“Humanizing Application Building” by Mel Conway [pdf] - dang
http://melconway.com/Home/pdf/humanize.pdf
======
dang
This is the Conway of Conway's Law, who also did some of the earliest work on
recursive descent parsers.

[http://www.melconway.com/Home/Inventor.html](http://www.melconway.com/Home/Inventor.html)

------
ziyadb
Interesting research, in my opinion, this been long coming as the next phase
in the evolution of computing and society in general. It's how tech is going
change the world to the point of 24/7 always-on connectivity; once the tools,
applications, and entire ecosystem is created with more consideration to the
human element of the system.

We're actually applying to YC's Summer 2016 batch with a fully automated
application deployment process to accommodate for developers, by shifting
focus to deployment considerations that have _not_ been eliminated.

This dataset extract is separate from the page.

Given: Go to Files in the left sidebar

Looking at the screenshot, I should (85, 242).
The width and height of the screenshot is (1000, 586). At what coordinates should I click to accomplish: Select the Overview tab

To whom it might interest: I've written about how this applies to deployment
in some detail here: [https://docs.google.com/document/d/1iU4Qez-
EjHTz6o5IUVa8l18n...](https://docs.google.com/document/d/1iU4Qez-
EjHTz6o5IUVa8l18naUlKpRLD7bLSNGFF8_s/edit?usp=sharing) any additional thoughts
on the subject would be appreciated.

------
lioeters
This paper presents concepts for building interactive applications, from
philosophical to concrete implementation. I read it several times, and will
read it again, because there are some unique insights that helped me
understand my work in a new way.

One idea I liked was viewing the user/developer as an artisan.

He emphasizes the importance of tools that provide immediate feedback, _to
give the illusion that the user is working directly on the object he is
building_ ; utilize hand-eye-brain coordiantion (visual builders, WYSIWYG
editor..)

This reminded me of developing with file watch/build/live-reload, where a live
application is evolving as I write the code. As he puts it:

"in-place transformation of the working material: a single always-working
application being gradually transformed from its initial to its final form"

That's agile.

Later in the paper, he describes an application model with components and
"unidirectional flow". I don't know when this was written, but it's
interesting how this paradigm is gaining wide acceptance these days.